Numerical Modeling of the Effect of Desaturation on Liquefaction Hazard Mitigation

Abstract

Earthquake-induced liquefaction is always a concern when the soil near the surface of a site is composed of relatively loose saturated sand. One of liquefaction mitigation methods is to induce gas bubbles into the deposit to reduce the degree of saturation. A coupled pore-scale model is presented herein to investigate liquefaction resistance of desaturated granular materials. The multiphase fluid, which mimics the behavior of air and water, is modeled using the multiphase single component lattice Boltzmann method. The solid phase is modeled using the discrete element method. The coupled framework was utilized to study the behavior of a soil deposit with the different degrees of saturation of 100%, 92%, and 82% during an earthquake loading. Based on the results of the simulations performed, liquefaction occurred in the fully saturated granular deposit and was not observed anywhere at depth in the desaturated deposits.
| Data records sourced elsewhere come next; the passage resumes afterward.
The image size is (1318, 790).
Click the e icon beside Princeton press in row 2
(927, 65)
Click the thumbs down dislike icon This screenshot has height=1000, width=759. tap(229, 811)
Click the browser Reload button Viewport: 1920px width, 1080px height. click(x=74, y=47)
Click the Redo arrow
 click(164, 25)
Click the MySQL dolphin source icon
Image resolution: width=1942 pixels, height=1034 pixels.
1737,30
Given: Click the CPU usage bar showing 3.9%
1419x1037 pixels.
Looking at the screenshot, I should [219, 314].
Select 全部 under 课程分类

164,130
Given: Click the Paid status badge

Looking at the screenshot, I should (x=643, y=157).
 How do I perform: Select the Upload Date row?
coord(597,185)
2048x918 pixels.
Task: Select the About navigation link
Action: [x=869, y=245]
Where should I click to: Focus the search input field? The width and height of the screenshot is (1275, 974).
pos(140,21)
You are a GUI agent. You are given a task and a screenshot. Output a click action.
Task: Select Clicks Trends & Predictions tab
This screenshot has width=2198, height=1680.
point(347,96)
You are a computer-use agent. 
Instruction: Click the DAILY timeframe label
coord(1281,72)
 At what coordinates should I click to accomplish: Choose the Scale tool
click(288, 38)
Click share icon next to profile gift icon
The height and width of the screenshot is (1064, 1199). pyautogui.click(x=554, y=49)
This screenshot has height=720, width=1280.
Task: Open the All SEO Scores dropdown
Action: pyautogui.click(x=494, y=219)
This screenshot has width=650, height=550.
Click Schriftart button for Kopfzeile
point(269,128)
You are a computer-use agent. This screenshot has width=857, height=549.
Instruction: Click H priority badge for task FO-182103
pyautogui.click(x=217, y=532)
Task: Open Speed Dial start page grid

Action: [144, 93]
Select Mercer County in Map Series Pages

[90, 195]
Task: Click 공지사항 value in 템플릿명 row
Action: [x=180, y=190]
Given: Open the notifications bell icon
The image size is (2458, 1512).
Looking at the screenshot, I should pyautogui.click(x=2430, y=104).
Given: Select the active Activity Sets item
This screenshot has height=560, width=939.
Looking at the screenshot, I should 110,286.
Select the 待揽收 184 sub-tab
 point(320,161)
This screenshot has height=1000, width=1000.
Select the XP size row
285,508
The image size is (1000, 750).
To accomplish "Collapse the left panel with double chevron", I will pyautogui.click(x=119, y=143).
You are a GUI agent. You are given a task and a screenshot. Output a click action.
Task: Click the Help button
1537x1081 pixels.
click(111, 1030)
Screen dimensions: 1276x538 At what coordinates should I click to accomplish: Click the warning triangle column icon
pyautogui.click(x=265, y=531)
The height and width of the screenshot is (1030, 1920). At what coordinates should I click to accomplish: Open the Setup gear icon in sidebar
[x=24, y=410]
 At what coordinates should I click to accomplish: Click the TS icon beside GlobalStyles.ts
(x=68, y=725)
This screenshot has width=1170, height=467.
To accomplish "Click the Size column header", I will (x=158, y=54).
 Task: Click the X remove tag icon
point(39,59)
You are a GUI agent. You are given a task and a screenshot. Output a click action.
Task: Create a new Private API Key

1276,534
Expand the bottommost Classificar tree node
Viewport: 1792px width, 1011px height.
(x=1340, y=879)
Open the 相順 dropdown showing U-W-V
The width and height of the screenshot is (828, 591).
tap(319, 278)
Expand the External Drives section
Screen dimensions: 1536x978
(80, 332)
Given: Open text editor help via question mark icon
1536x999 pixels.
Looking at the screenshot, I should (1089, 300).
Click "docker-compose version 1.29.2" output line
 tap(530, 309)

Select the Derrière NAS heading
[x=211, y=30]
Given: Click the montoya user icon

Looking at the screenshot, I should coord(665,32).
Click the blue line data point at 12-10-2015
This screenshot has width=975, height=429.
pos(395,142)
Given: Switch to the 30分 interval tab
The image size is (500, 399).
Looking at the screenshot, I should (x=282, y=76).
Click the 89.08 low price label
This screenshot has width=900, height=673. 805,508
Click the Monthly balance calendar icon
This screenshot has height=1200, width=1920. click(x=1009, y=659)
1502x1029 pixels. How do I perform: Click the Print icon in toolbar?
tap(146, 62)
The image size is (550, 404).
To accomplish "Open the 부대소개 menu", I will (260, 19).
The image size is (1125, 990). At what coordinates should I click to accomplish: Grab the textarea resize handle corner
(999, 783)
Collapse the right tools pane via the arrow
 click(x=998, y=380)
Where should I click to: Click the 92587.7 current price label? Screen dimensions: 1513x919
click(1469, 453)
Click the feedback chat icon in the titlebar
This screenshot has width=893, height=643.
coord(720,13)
It has also been found that reducing the saturation level from 100% to 92% significantly affects behavior. In desaturated deposits, higher average coordination number, lower pore pressure buildup, and slower effective stress decay were observed compared to fully saturated deposits. However, it turned out that a further reduction in the degree of saturation from 92% to 82% does not have a significant impact on the calculated parameters.